Gue mau, Asta. Mau. Andai saja Alma bisa mengungkapkan kata-kata yang mandek di lidahnya itu.

“Gue janji, bakal jadi pacar lo yang baik. Gue juga akan berubah lebih soleh lagi, asal ada lo yang selalu nyemangatin.”

Alma lantas mengembuskan napas panjang. Berusaha menetralkan perasaan dan detak jantungnya untuk lebih terkendali. Setelah menimbang berulang-ulang, akhirnya ia mengangguk juga.

“Apa? Bilang, dong.”

Gadis itu jadi malu diperhatikan seperti itu. Asta benar-benar memanfaatkan situasi itu untuk menggodanya.

“Ya, itu.”

“Apa?”

“I-iya, iya aku mau.”

“Mau apa?”

“Asta!” geram juga, akhirnya Alma merengek dan reaksi itu justru membuat Asta tertawa.

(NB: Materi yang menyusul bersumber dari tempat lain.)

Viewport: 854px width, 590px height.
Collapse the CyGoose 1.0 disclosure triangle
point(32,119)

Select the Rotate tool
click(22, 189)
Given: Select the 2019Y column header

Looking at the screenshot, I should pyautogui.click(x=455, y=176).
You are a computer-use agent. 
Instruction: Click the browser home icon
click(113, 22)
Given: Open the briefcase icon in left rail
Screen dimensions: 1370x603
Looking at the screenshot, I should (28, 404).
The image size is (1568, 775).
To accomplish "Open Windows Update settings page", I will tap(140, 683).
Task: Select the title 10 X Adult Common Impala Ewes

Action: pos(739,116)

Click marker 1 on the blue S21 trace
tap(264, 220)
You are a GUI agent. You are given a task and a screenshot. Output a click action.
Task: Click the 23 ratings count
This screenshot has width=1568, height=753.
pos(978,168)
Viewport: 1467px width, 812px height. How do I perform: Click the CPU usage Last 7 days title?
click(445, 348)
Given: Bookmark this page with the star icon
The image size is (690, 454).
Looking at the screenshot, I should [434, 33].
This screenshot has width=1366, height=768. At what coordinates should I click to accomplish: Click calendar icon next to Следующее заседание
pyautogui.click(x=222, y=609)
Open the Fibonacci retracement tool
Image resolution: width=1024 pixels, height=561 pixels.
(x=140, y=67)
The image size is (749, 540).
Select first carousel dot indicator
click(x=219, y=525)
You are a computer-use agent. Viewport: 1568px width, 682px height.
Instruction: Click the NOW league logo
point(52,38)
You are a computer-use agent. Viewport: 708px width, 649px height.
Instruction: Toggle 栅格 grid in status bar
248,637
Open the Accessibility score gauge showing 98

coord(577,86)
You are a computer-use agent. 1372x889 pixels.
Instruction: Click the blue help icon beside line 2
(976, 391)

“Maaf-maaf.” Pemuda dengan gaya rambut belah tengah itu masih belum bisa menghentikan tawanya. Habis lucu melihat Alma dalam kondisi gugup dan malu seperti itu. Jika berada di dekatnya, Asta pasti sudah mencubit pipi dan memeluknya gemas. “Kamu lucu, aku suka.”

Semakin menjadi, Alma semakin tidak bisa mengontrol diri. Asta membuat bunga-bunga indah yang bermekaran berguguran di hatinya. Apa-apaan, ini? Aku benar-benar jatuh cinta.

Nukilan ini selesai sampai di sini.